I enjoyed reading comic
books as a kid. Sometimes I enjoy reading them as an adult. Comics have
always been for adults (and kids, too). While popular superhero
comics have told stories of the physical and moral paragons of our fantasies,
comics have also been a place accessible to those who didn’t see themselves
represented in other media. The combination of words and pictures, sometimes
more of a juxtaposition, that are the language of comics can powerfully present
a point of view. Hilary Chute
considers the power of comics to communicate the experience of individuals and
subcultures in Why Comics?
While Chute focuses on comic books, she considers cartooning more
broadly, especially the early cartoons that appeared in British
magazines (quickly imitated in the U.S.) and
the American newspaper comic strip.
While some newspaper comics were designed to appeal to kids, many were meant to
attract adult readers. They often depicted people from poor and immigrant
communities. In addition, cartooning could also be very artistic and even in
the early days of comic strips some artists were recognized for the quality of
their images and storytelling, such as Winsor McCay
and George
Herriman.
Because Chute generally focuses on groups that were historically or
currently marginalized, much of the book focuses on underground
and independent
comics.
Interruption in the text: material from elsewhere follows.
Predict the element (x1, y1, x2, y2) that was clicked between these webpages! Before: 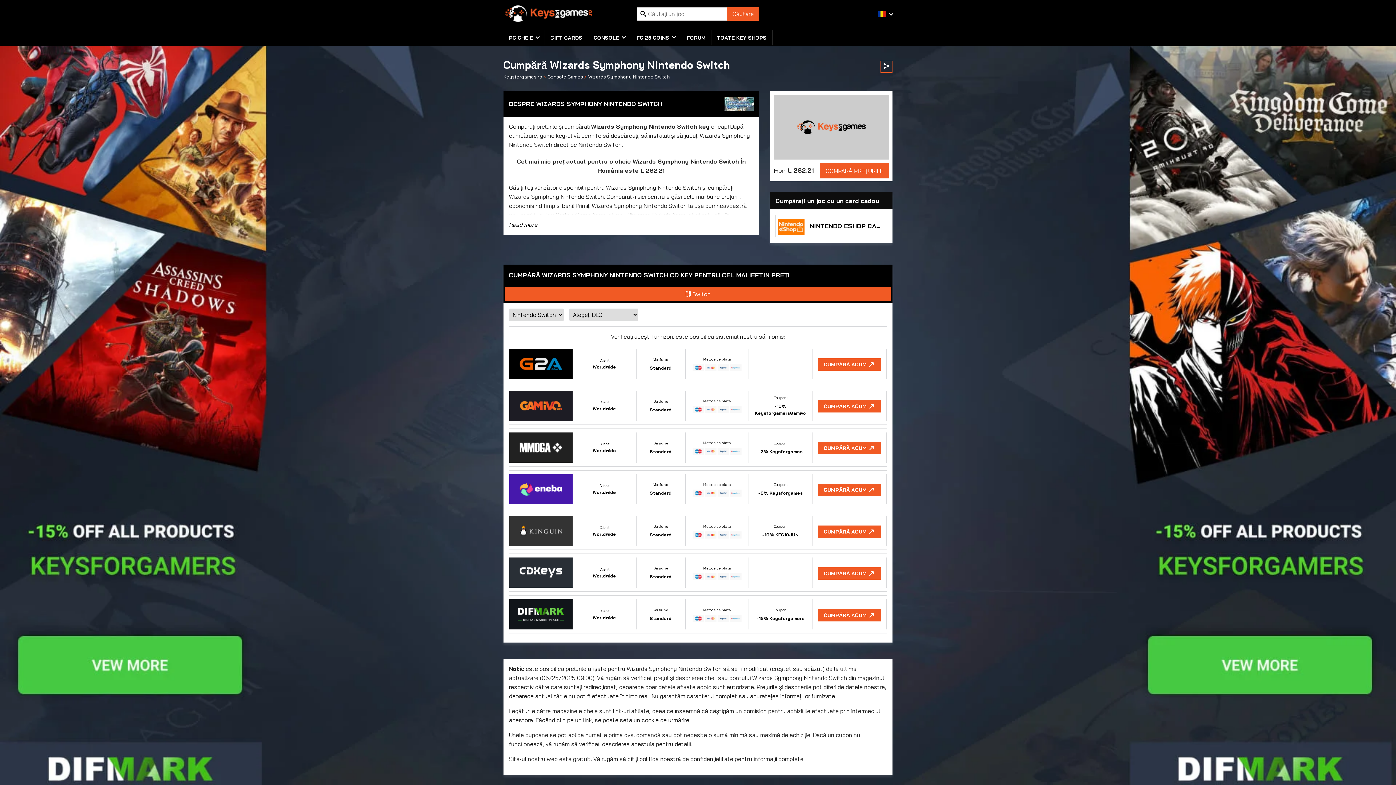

I’ll admit that I’ve not particularly been a fan of underground
comics. My earliest introduction to underground comics in the 1980s was mostly
to 1960s and 1970s books that
featured drug
culture and bizarre or pornographic depictions of sex.
In the subsequent years, I’ve come across some incredibly good underground, literary
or artistic comics. Chute discusses some of them such as Art
Spieglman’s Maus, Marjane
Satrapi’s Persepolis and Harvey
Pekar’s American Splendor. I’m a Midwesterner and
I was amazed to see Pekar’s depictions of scenes I might see in my own town.
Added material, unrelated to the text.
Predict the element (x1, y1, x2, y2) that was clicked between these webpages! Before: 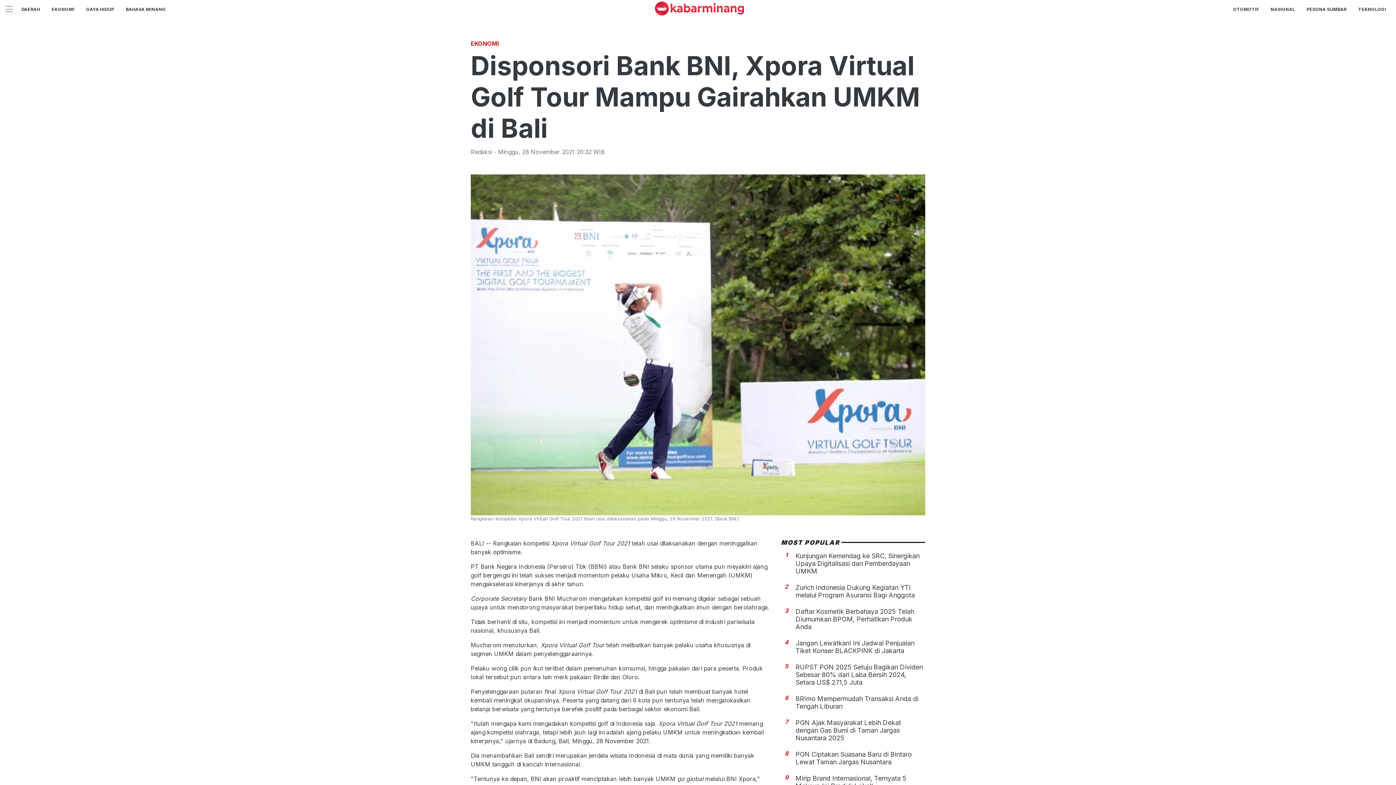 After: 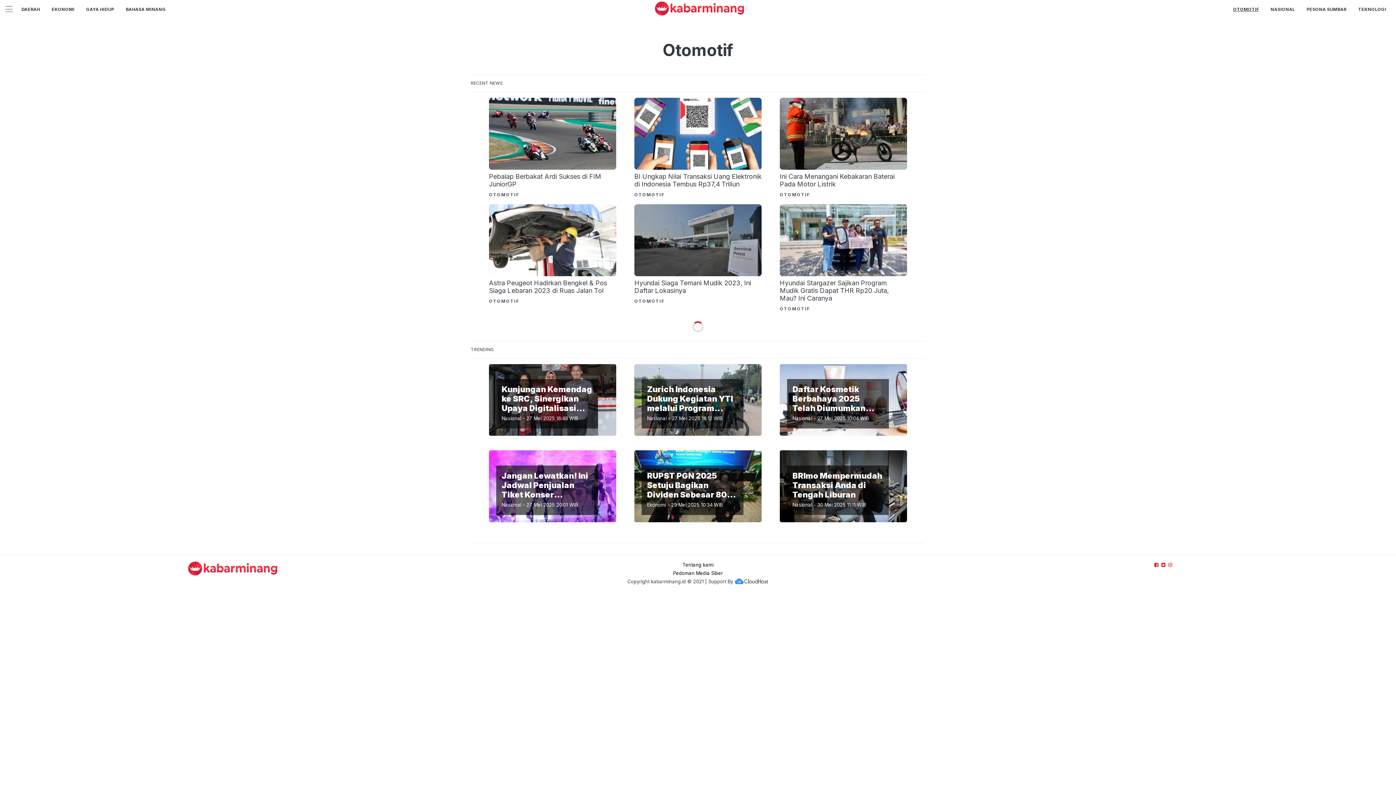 Action: bbox: (1233, 6, 1259, 11) label: OTOMOTIF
Comics were born as a mass media, which may explain some of the stigma
attached to them, and mainstream comics have always been produced in
factory-like manor with a division of labor (writer, penciler, inker, etc.).
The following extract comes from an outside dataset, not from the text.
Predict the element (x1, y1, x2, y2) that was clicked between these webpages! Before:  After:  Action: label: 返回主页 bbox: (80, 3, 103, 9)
Some creators were uncredited, or one name appeared on the work of many (this
practice was common in the newspaper comic strips, too). Undeground and art
comics were more often the work of an auteur, who produced the entire work.
This opened up comics to more individual perspectives that strayed farther from
the mainstream. Comics can powerfully represent personal experience or memories
because it is like memory: it mixes words and images, it can readily present
comparisons and contrasts, and it can show past, present, future, real and
imagined on the same page.
I don’t plan on adding a lot of underground comics to my reading list,
but I did enjoy Chute’s book. If someone is looking for an introduction to
comics that are outside the mainstream and done well, Why Comics? is a good place to start.